§ TASK TO COMPLETE: Retype the complete listing exactly as it appears.

§ INFORMATION PROVIDED:

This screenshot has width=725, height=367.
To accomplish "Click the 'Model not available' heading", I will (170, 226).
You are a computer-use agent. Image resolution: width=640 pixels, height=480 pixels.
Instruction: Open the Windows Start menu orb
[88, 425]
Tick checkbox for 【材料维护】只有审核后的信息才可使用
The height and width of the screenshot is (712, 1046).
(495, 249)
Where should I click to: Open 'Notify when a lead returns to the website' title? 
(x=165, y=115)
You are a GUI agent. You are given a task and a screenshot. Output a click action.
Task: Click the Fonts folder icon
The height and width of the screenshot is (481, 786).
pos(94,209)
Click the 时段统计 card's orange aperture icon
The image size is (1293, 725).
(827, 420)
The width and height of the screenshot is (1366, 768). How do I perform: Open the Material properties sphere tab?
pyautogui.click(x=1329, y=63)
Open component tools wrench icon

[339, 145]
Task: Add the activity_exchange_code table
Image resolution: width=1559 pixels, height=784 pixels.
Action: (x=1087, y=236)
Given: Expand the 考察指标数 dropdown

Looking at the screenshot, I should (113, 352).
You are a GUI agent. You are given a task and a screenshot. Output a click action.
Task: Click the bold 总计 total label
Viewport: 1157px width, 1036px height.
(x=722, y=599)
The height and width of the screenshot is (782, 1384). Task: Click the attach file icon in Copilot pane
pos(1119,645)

§ ANSWER SPACE:
This screenshot has width=725, height=367.
To accomplish "Click the 'Model not available' heading", I will (170, 226).
You are a computer-use agent. Image resolution: width=640 pixels, height=480 pixels.
Instruction: Open the Windows Start menu orb
[88, 425]
Tick checkbox for 【材料维护】只有审核后的信息才可使用
The height and width of the screenshot is (712, 1046).
(495, 249)
Where should I click to: Open 'Notify when a lead returns to the website' title? 
(x=165, y=115)
You are a GUI agent. You are given a task and a screenshot. Output a click action.
Task: Click the Fonts folder icon
The height and width of the screenshot is (481, 786).
pos(94,209)
Click the 时段统计 card's orange aperture icon
The image size is (1293, 725).
(827, 420)
The width and height of the screenshot is (1366, 768). How do I perform: Open the Material properties sphere tab?
pyautogui.click(x=1329, y=63)
Open component tools wrench icon

[339, 145]
Task: Add the activity_exchange_code table
Image resolution: width=1559 pixels, height=784 pixels.
Action: (x=1087, y=236)
Given: Expand the 考察指标数 dropdown

Looking at the screenshot, I should (113, 352).
You are a GUI agent. You are given a task and a screenshot. Output a click action.
Task: Click the bold 总计 total label
Viewport: 1157px width, 1036px height.
(x=722, y=599)
The height and width of the screenshot is (782, 1384). Task: Click the attach file icon in Copilot pane
pos(1119,645)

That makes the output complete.